Se questo dovesse accadere, se dai banchi della scuola uscissero eserciti disarmati di nuovi abitanti della terra a portare fratellanza e concordia, sarebbe la novità intollerabile da combattere, costi lo sterminio sul nascere di ogni vita. La bestia umana che si nutre di sangue e dell’odio assaporato, divenuto ragione sufficiente per vivere e morire, vagherebbe per i deserti a ululare alla luna. Era il sogno degli studenti di Peshawar e del mondo». Così conclude Zamperini. E ancora: la scuola è vista da alcuni anche come il più grande ostacolo al reclutamento di questi bambini per una vita di violenza. L’istruzione non è solo il miglior antidoto possibile contro la povertà; è anche uno dei modi migliori per combattere il terrorismo. Aiuta a uscire dalla disperazione e ad avere un’opportunità.

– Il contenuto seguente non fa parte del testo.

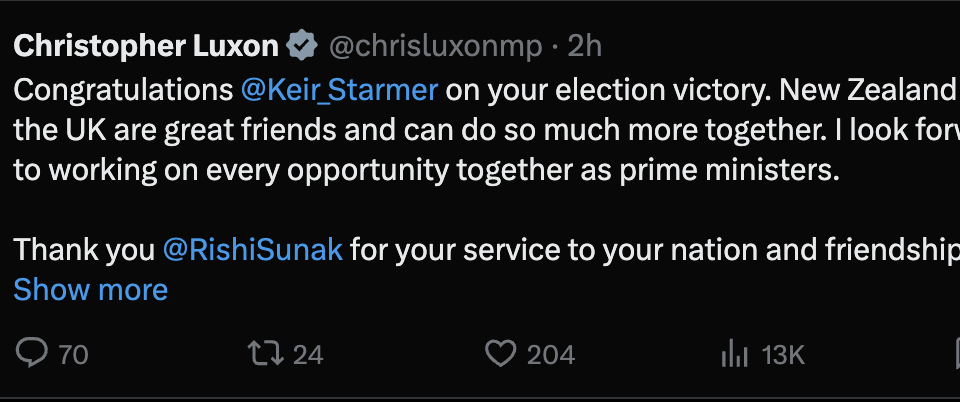Click the 13K views count
This screenshot has width=960, height=402.
click(783, 354)
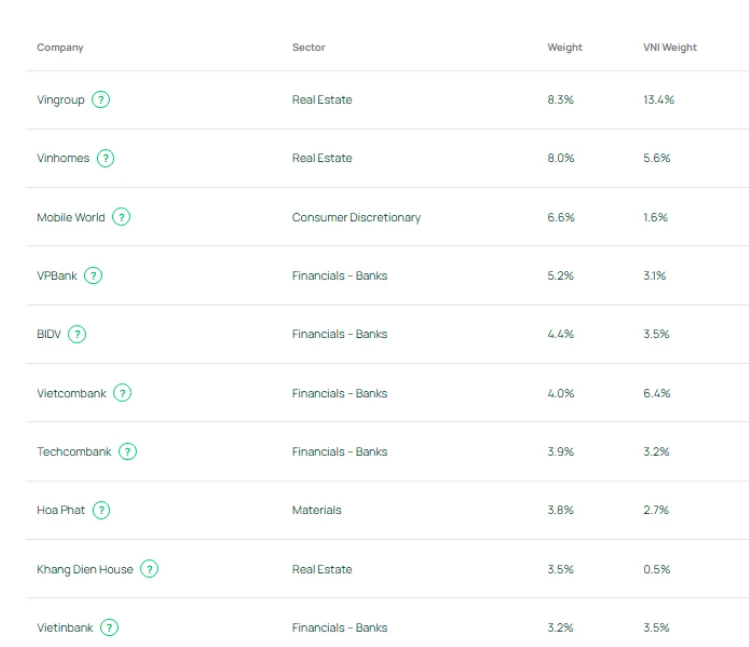The width and height of the screenshot is (749, 647).
Task: Click the question mark next to Hoa Phat
Action: click(101, 510)
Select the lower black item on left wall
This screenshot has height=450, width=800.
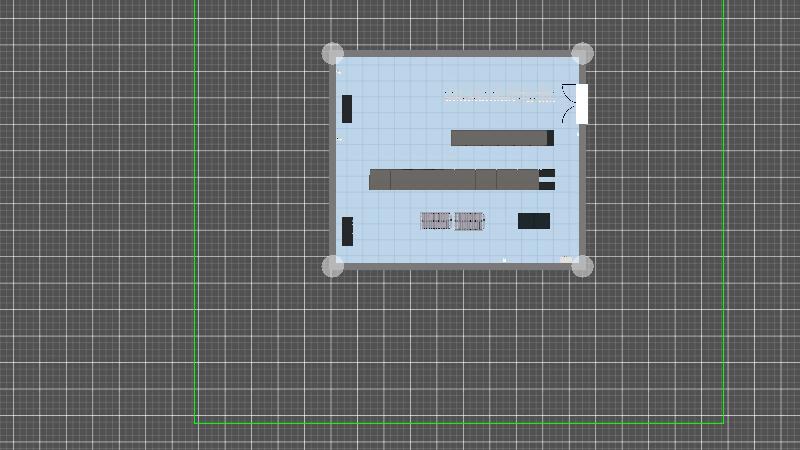(347, 231)
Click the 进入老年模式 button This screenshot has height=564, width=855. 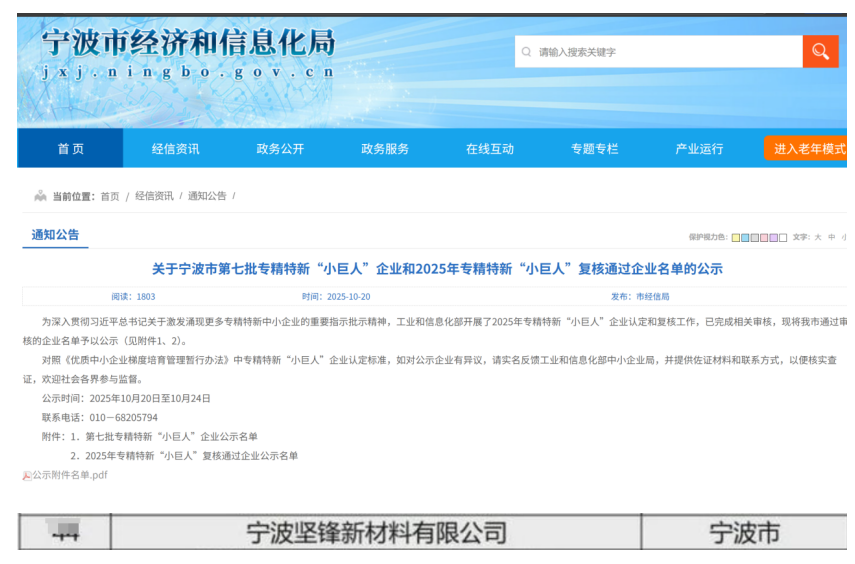808,149
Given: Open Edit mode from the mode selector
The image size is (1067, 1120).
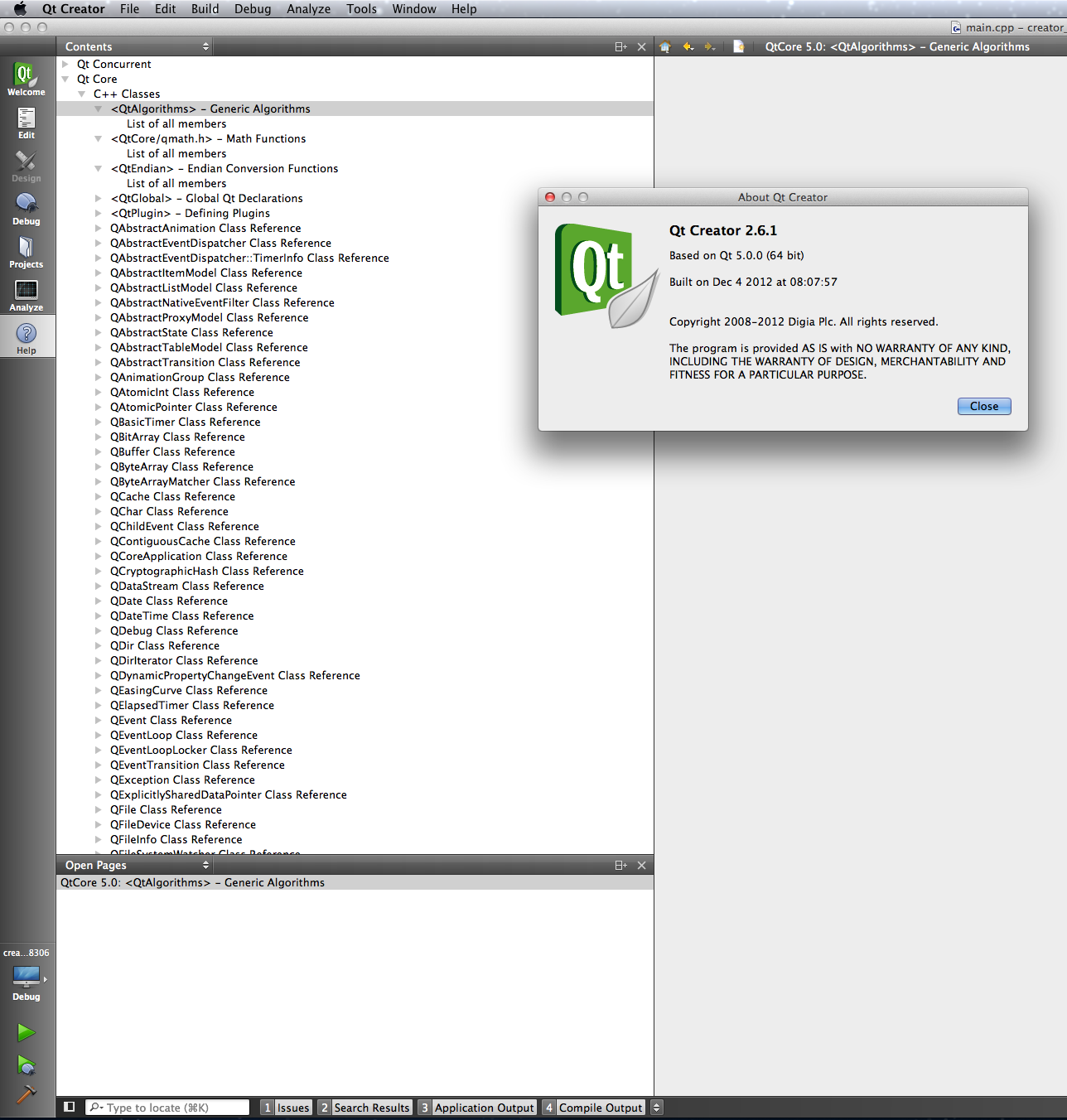Looking at the screenshot, I should (27, 123).
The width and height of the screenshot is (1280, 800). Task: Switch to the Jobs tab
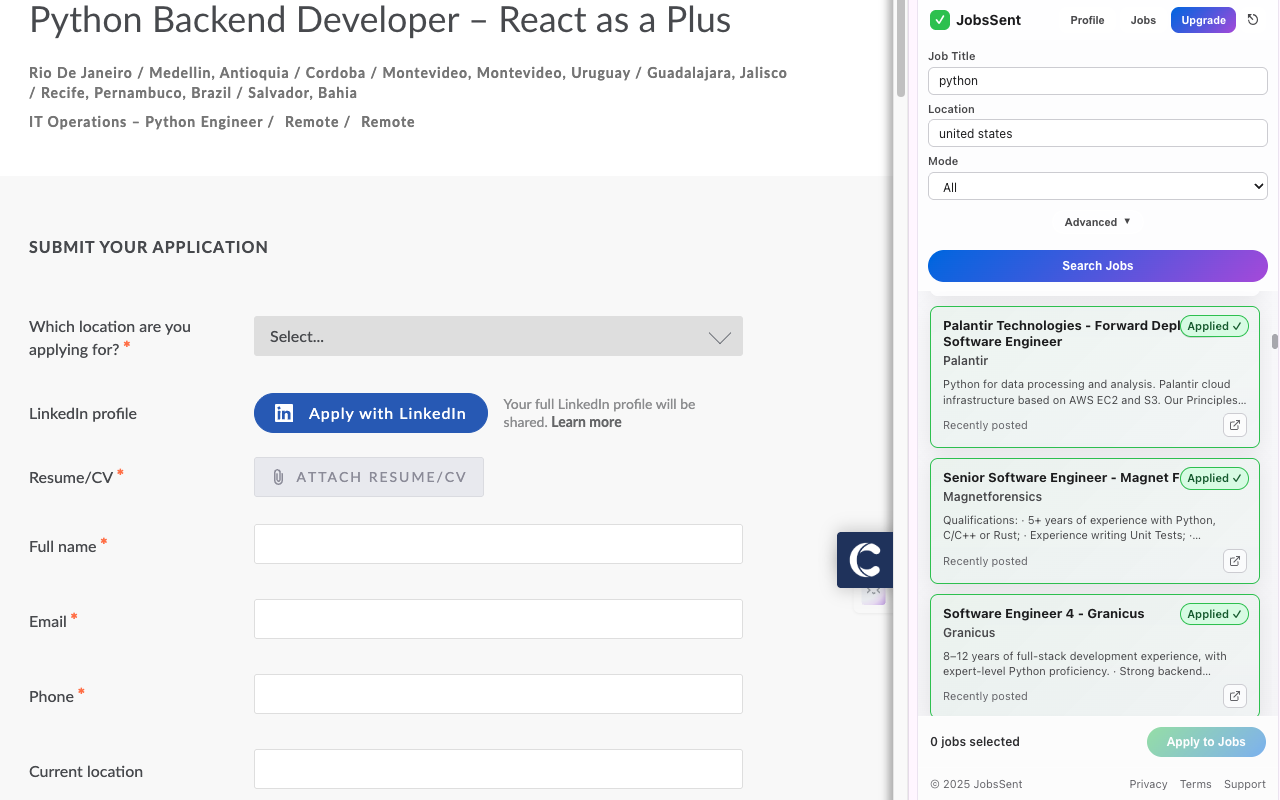(1143, 20)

La scrittrice indiana Anita Nair ha forse espresso il più lucido e toccante commento alla strage di Peshawar: «Ditemi, Taliban, ditemi, tutti voi fondamentalisti islamici, in che modo, nel vostro distorto sistema di giustizia, potete accusare dei bambini di aver ucciso altre persone o portato corruzione sulla terra? Quale sura del Corano autorizza ad ammazzare bambini? Quale detto del profeta esorta a farlo? Al contrario: Abu Bakr al-Siddiq, il primo califfo, dava queste istruzioni ai suoi eserciti: “Vi istruisco in dieci materie: non uccidete donne, bambini, vecchi o infermi; non tagliate alberi che producono frutti; non distruggete nessuna città…” (dal Libro del Jihad).
I bambini non sanno che cosa santifica o proibisce la religione. I bambini non sanno che cos’è il governo, o che cosa sono i confini. I bambini non progettano strategie di guerra o operazioni militari. I bambini non sono responsabili di quello che fa una terra o gli adulti di quella terra. I bambini sono la nostra speranza per il domani.
E allora come potete, voi che combattete guerre di religione, convivere con la consapevolezza di aver preso la vita a dei bambini? Loro che sono il cuore del futuro, perché devono pagare il prezzo del presente e del passato?».

Esisterà mai un mondo in cui le scuole – almeno le scuole, per la loro funzione, per il significato simbolico che hanno, per l’umanità giovane che accolgono – possano essere considerate (finalmente) zona franca rispetto al sonno della ragione e alla violenza della sopraffazione?

Non lo credo, purtroppo. Ma spero tanto di sì.